Data from the Department of Science and Technology and the Bureau of Agricultural Statistics show that the importation of buffalo meat started in 1993 during the term of then President Fidel Ramos who opened the country’s doors to trade liberalization. That year, just a little over 400 metric tons was imported. By 2000, buffalo meat importation had grown to nearly 40,000 metric tons, some 1,000-percent growth in just seven years.
Importers buy Indian buffalo for about P50 per kilo, transportation and importation costs included. Compare that with P80 per kilo of local carabao beef or carabeef, or P190 to P270 per kilo of cattle beef. The Philippines, after all, has just about three million heads of water buffalo, most of which are traditionally used as draft or work animals. India has a surfeit of buffalo — some 98 million heads, which Indians, many of them vegetarian, tap mostly for milk and not for meat.
Dr. Libertado Cruz, executive director of the Philippine Carabao Center (PCC) in Muñoz, Nueva Ecija, was part of the DA team that went to India in 1993 and 1994 to assess the impact Indian buffalo imports would have on the local market. He recalls, “We said that if we do not allow the importation of buffalo meat into the Philippines to meet the increased consumption of meat, particularly beef, there will come a time when we will source it locally. Our breeding base is not sufficient to meet that growing requirement. So we might be breeding carabaos or water buffalos and the market might be taking more than the breeders can produce. And we don’t like that to happen.”
IN 1993, the Agriculture Department allowed buffalo meat importations, but only for the meat processing industry. There were other conditions attached to the importation: it should be free of the dreaded foot-and-mouth disease (FMD), it should be deboned and deglanded, the bones and glands being where the virus germinates, and the meat should be chilled. Chilling removes any trace of virus, if ever, and the curing and processing of the meat further ensures this.
DA rules specify that only meat processors can import Indian buffalo meat. “The importers are the only ones given import permits,” Cruz explains. “If you’re not a processor, there’s no way you can import meat, because the assumption is, if you’re not a processor and you import meat, where are you going to use it? So you are going to sell that in the open market.”

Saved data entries
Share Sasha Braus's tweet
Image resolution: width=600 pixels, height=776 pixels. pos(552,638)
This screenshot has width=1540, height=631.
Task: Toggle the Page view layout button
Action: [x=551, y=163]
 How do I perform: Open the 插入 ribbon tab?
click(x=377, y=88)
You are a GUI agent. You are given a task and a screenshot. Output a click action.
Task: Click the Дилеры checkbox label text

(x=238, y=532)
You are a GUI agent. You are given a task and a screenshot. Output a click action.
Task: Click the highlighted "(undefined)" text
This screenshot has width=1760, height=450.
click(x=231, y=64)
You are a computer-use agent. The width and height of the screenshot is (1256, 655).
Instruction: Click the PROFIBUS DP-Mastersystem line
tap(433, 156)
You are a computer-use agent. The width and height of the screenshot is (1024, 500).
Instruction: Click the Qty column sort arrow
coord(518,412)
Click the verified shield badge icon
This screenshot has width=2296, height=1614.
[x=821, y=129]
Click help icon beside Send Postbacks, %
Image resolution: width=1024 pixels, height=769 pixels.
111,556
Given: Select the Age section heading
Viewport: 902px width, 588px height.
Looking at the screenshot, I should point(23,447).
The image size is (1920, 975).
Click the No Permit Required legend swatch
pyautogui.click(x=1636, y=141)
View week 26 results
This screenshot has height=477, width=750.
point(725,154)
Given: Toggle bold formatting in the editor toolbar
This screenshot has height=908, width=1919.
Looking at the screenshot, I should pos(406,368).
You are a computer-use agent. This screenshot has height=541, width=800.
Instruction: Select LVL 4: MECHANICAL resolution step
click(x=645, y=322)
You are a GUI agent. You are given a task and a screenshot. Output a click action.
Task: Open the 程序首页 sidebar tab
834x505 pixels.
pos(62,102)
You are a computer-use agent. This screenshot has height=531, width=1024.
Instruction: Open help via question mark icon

Exercise description: Pick up the passage on Philippine imports of Indian buffalo meat and continue it from its final sentence.

Response area:
In the Agriculture Department, it is the National Meat Inspection Service and the Bureau of Animal Industry that checks on whether the amount of meat imported by processing companies tallies with their requirement and the capacity of their processing facilities. Ideally, they are supposed to import only enough for their requirements.
But there have been instances when imported Indian buffalo meat hoofed its way into wet markets in Metro Manila. In 2004, the Anti-Smuggling Task Force of the Department of Agriculture conducted raids on wet markets and confiscated, in one wet market alone, a hundred kilos of buffalo meat imported from India. Hog raisers also believe that cheap imported buffalo meat is driving consumers away from pork and may be killing the local hog industry.
All these have made the issue of buffalo meat importation a touchy issue in agriculture sector. It also reveals how the local cattle and carabao industries are ill-equipped to meet the demands of Filipino consumers for beef, even as some livestock growers grouse that India has not been declared free of FMD, and that importing from a country not yet free of FMD will make it difficult for the government to get Luzon off the FMD blacklist.
But this barrage of issues is no match against the single strongest argument for importation that meat processing companies and importers have used so far: consumers are entitled to beef at the lowest prices, no matter that it happens to be buffalo meat imported from India, and no matter that it may eventually get lost in a watery dish called Pinoy corned beef.